- **INSTRUCTIONS FOR THE TASK**:
Could you repeat, word for word, the line with "The image size" and every line after it in the records below, leaving out any pictures?

Dataset entries:

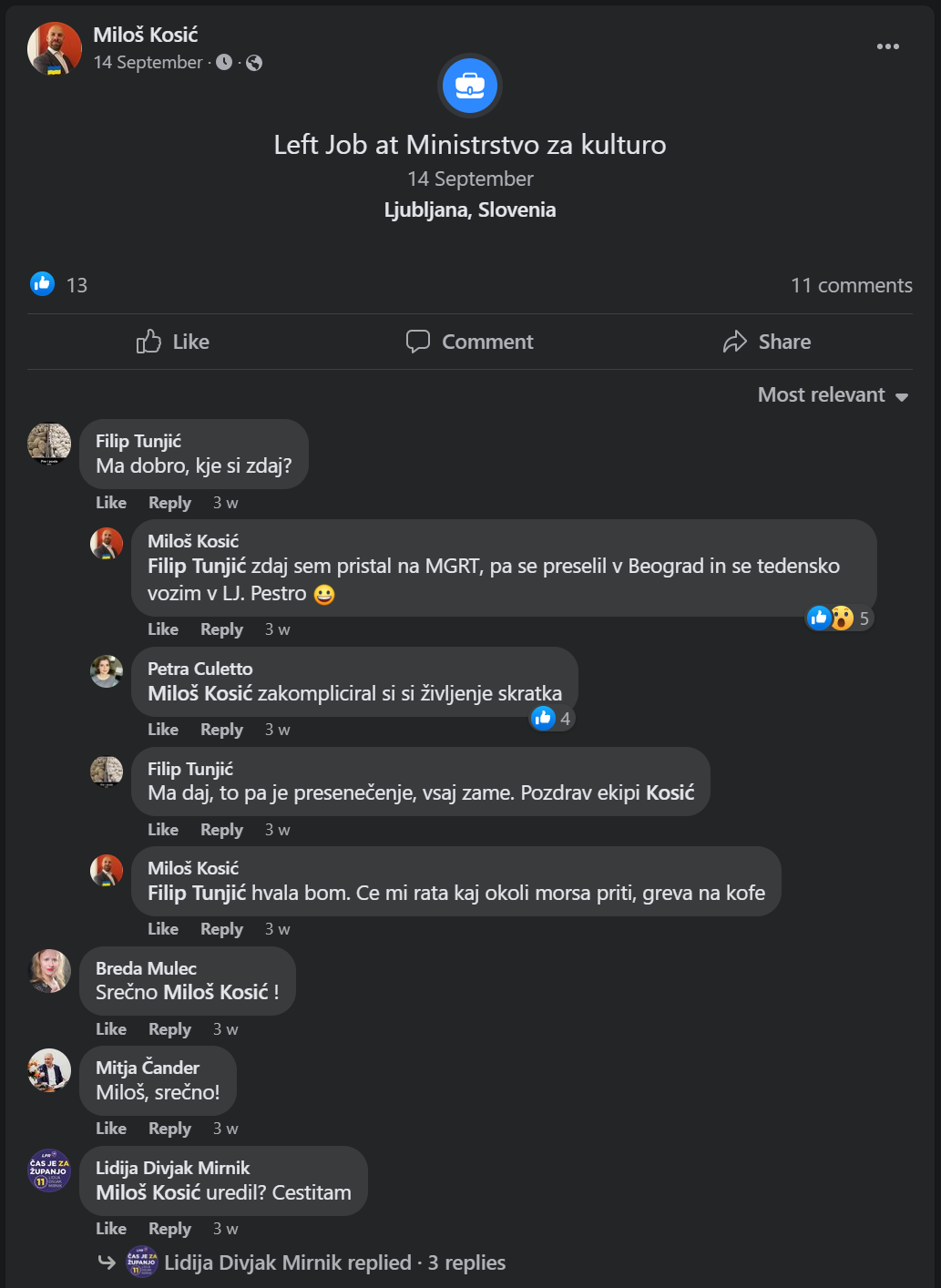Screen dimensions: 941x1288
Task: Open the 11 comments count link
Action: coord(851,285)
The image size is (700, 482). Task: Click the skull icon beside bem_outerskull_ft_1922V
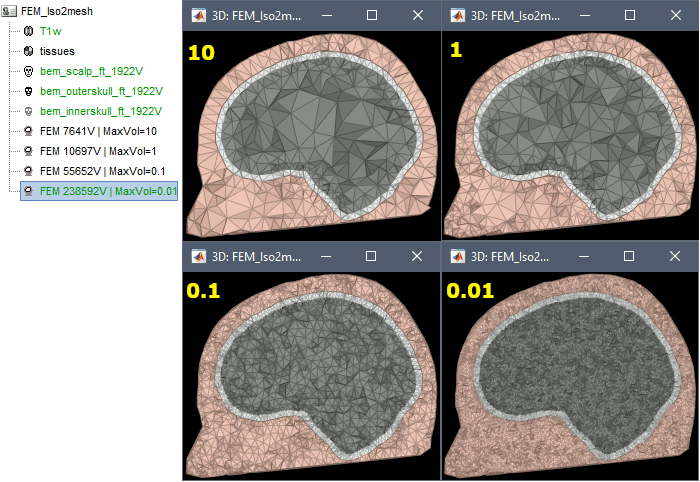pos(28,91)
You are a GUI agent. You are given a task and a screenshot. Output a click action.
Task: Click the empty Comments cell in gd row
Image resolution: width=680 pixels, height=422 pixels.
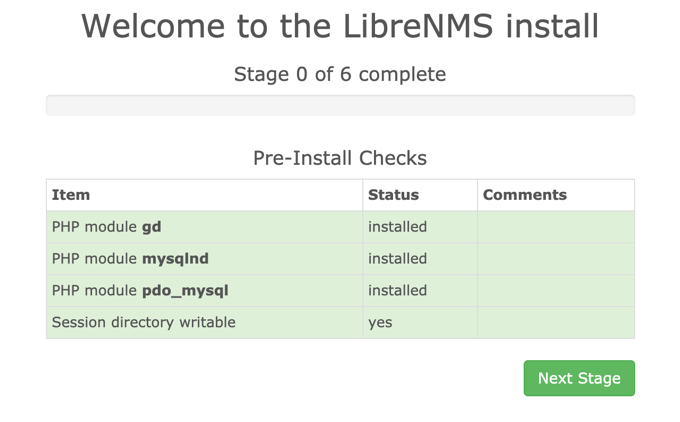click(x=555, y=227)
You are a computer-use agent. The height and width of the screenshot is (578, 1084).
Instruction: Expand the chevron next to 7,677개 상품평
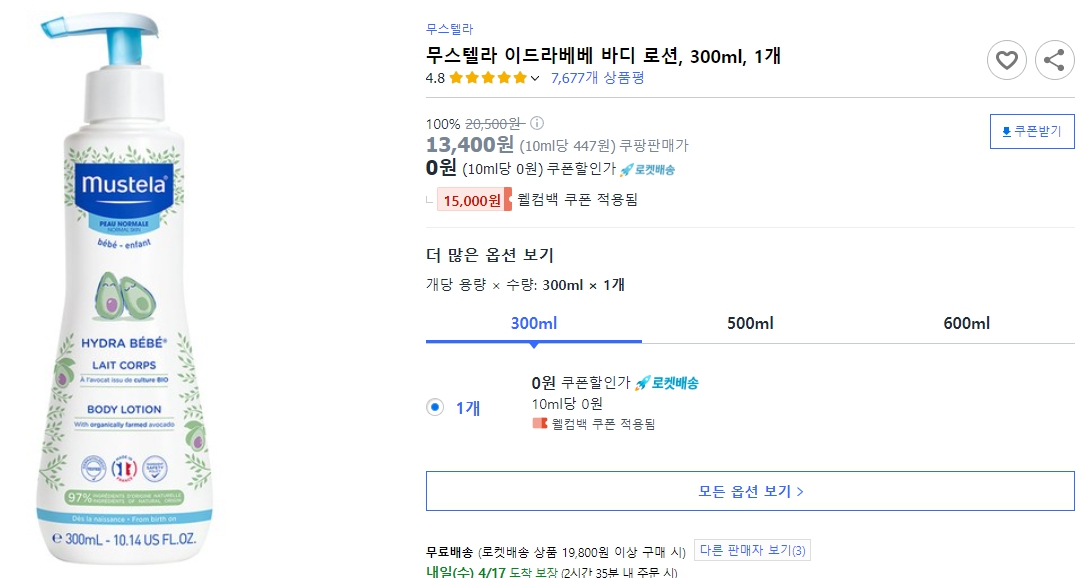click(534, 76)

- **SOLUTION TO THE PROBLEM**:
The image size is (700, 482). Task: Click the skull icon beside bem_outerskull_ft_1922V
pos(28,91)
You are a GUI agent. You are given a task and a screenshot. Output a click action.
Task: Click the empty Comments cell in gd row
Image resolution: width=680 pixels, height=422 pixels.
click(x=555, y=227)
You are a computer-use agent. The height and width of the screenshot is (578, 1084).
Instruction: Expand the chevron next to 7,677개 상품평
click(534, 76)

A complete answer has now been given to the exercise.